All of this, coupled with the fact that the D.A.'s Office has suddenly "run out of money" to pay for coveted intake shifts, adds up to a huge disaster.  Courthouse folks who have seen or spoken with D.A. Ogg lately describe her as stressed and overwhelmed.
With all this going on, the description is not surprising.
Keep your chin up, Kim.  Only two more weeks until April.

81 comments:

Anonymous said...

And I hear that her bracket is in ruins.

Anonymous said...

Burn this motherfucker down!

Anonymous said...

Kim said her first priority was to "secure the evidence." Any word on how that's going?

Anonymous said...

Wow. I'm sure Kim will do a thorough investigation of the sexual harassment claims...Right after she is done "reviewing" Temple. Ogg has created such a hostile and terrifying workplace that I'm honestly shocked people had the courage to come forward. The fact that the administration tried to hush them up unfortunately does not surprise me. Hopefully those 3 women know that there are plenty of employment lawyers out here willing to help you.

Anonymous said...

"Run out of money"???? The Harris County fiscal year began on March 1st.

Anonymous said...

Lock her up!

Anonymous said...

The sexual harassment claims deserve more than one paragraph, Murray. But I'll let the County Attorney weigh in on that.

Murray Newman said...

Anon 10:25 p.m.,

Of course they deserve more than one paragraph, but I'm also limited by what I know for sure and what I'm comfortable enough to put in writing. Please don't think that I didn't write more about them because I didn't think they were important. I have a feeling that there is going to be much more to write about in the future.

Anonymous said...

Is the "high ranking member" male or female?

Anonymous said...

Male - in charge of misdemeanor division.

Attorney said...

"Ogg has created such a hostile and terrifying workplace that I'm honestly shocked people had the courage to come forward."

These are young prosecutors at the very beginning of their careers. Whatever happened must have been pretty bad for them to report this.

I've been there a few years. Relative to others, I have a little job security. But before I would make a complaint to one Ogglodyte about the behavior of another Ogglodyte, it would have to be bad enough that I would be fine getting fired for making a complaint. Last December I saw the quality of person Kim was willing to fire to make room for her preferred minions. Relative to some of those people, I'm a nobody.

I hope things work out well for these young ladies.

Anonymous said...

You are NOT nobody. Don't ever let them make you think otherwise, no matter how many people they fire. Victims of serious crimes and the falsely accused are relying on you to be great. So be you, be great, do justice.

Attorney said...

We're talking about an office where Durfee -- the highest ranking non-Ogglodyte -- gets run out of town for following the terms of a lawful plea bargain (something that you'd think the defense lawyers in the upper echelon of the office would think was important), but VK gets to keep a private practice on the side, Musick gets to post her thoughts on pending cases on her public Facebook page, the First Assistant gets to flippantly commit a jailable offense in a public manner, and a-senior-Ogglodyte-who-shall-remain-unnamed-for-now gets the administration to cover for his serial mistreatment of female subordinates.

There are Ogglodytes, and there are nobodies.
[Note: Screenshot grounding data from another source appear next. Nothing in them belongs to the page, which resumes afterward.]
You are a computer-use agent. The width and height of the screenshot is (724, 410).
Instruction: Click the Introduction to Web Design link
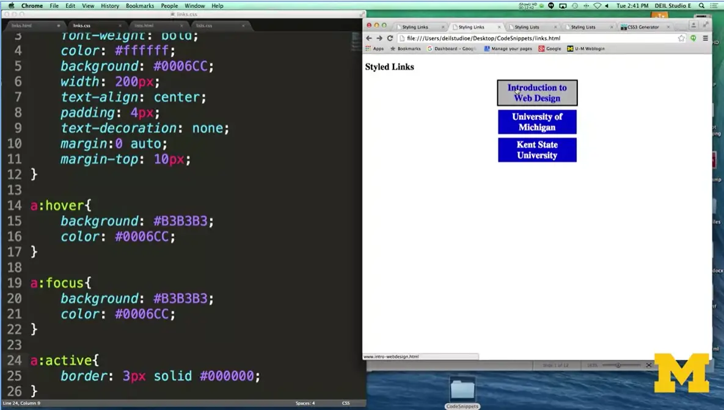click(537, 93)
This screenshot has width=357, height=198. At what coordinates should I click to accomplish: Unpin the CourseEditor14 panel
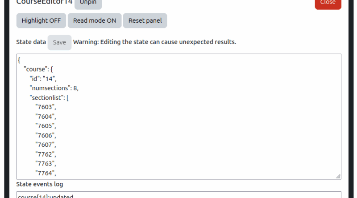coord(88,3)
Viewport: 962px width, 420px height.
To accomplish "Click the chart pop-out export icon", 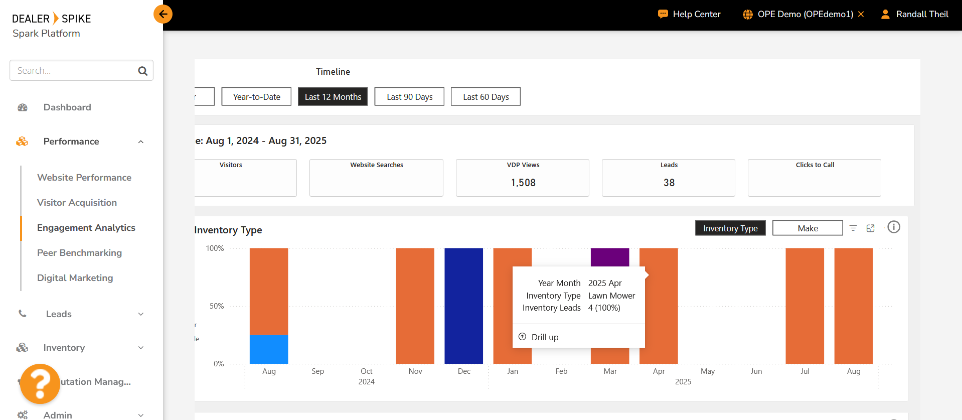I will pos(870,228).
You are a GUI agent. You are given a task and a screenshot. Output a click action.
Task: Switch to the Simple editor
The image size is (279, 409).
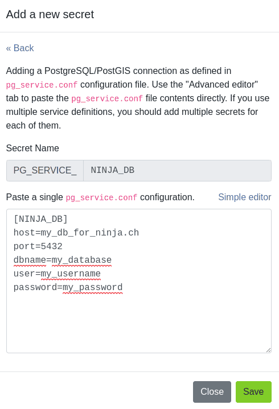point(244,197)
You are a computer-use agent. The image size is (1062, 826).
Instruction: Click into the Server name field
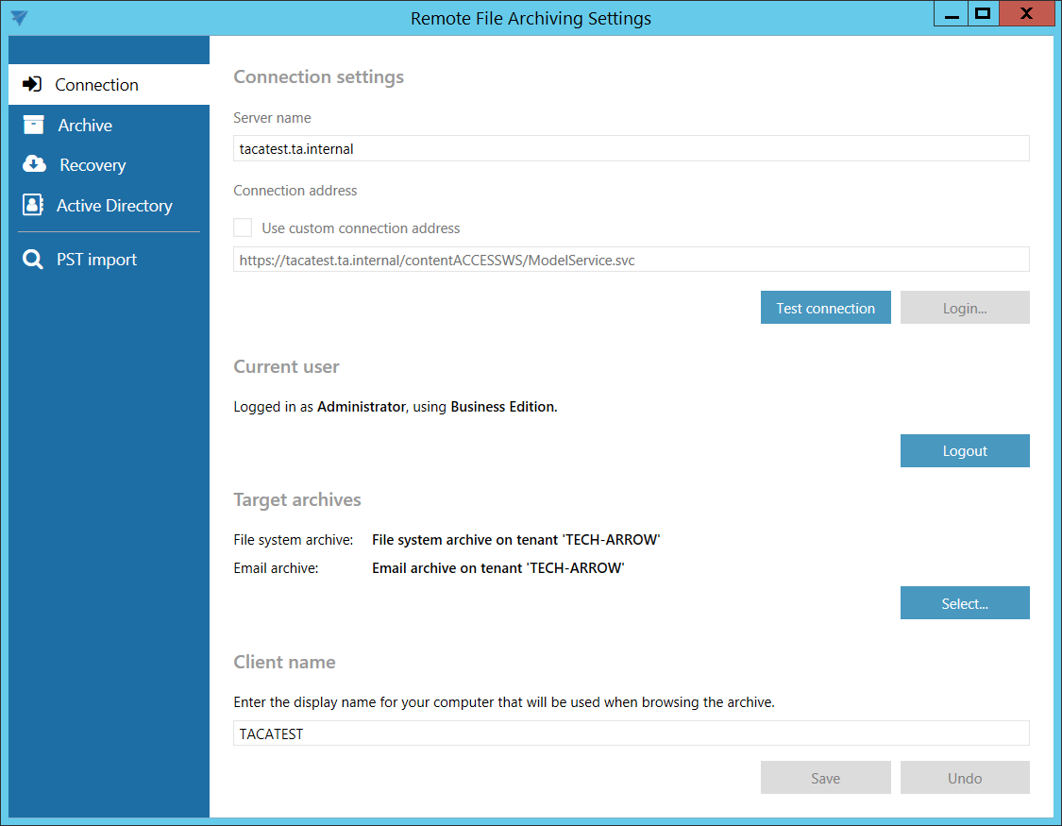[x=631, y=148]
In that world, I'm a nobody, and I'm fine with that.

Anonymous said...

The next story will be how much of the HCDAO budget is dedicated to security for Ogg and her family. DAO investigators not only drive Kimbra to and from work, but also her son to and from high school. No money for Intake though.

Anonymous said...

I don't know why his name isn't being posted. The harasser's name is no secret and anyone reading the comments can put it together. Don't act like Kim Jong Ogg wouldn't have held at least 3 press conferences on this issue already, naming everyone involved, if it would have helped her political career in any way. Also pretty offensive is the first assistant's response to all this. Maybe just once Ogg and the administration can make the right decision.

Anonymous said...

What was the first assistant's response?

Anonymous said...

Does any of this surprise anyone? If, so, why? Ogg was always corrupt. It's just going to get worse.

Murray Newman said...

I haven't published the person's name because I don't know enough about the specific allegations. It is one thing for the word to be out within the CJC and another to put it on the internet where it will remain forever. I'm not comfortable sharing the name at this point, but that could change. Contrary to an earlier comment, I have no idea about the names of the victims. I wouldn't publish them if I did know the names, unless they specifically wanted me to.

The allegations of sexual harassment are serious and I've heard from multiple sources that upper admin is trying to drastically water down the complaints. That's going to bite them in the ass in a big way, if true.

Remember, it's always the cover up that gets you . . .

Just Sayin' said...

So let me understand this, Murray:
DA Kim Ogg wants to prosecute a factually innocent man for murder while dismissing Temple, who was found to be factually guilty of murdering his wife and unborn baby girl.........all to boost her political standing?

It is one thing to attack your political rivals, real and/or imaginary; but quite another to sacrifice justice in that pursuit.

Who exactly is Kim Ogg's political advisor and what bizarre political agenda is she pursuing?

Just Sayin'

Anonymous said...

Attorney Quote:

[quote][1 - We're talking about an office where Durfee -- the highest ranking non-Ogglodyte -- gets run out of town for following the terms of a lawful plea bargain (something that you'd think the defense lawyers in the upper echelon of the office would think was important).
2 - VK gets to keep a private practice on the side.
3 - Musick gets to post her thoughts on pending cases on her public Facebook page.
4 - the First Assistant gets to flippantly commit a jailable offense in a public manner.
5 - a-senior-Ogglodyte-who-shall-remain-unnamed-for-now gets the administration to cover for his serial mistreatment of female subordinates.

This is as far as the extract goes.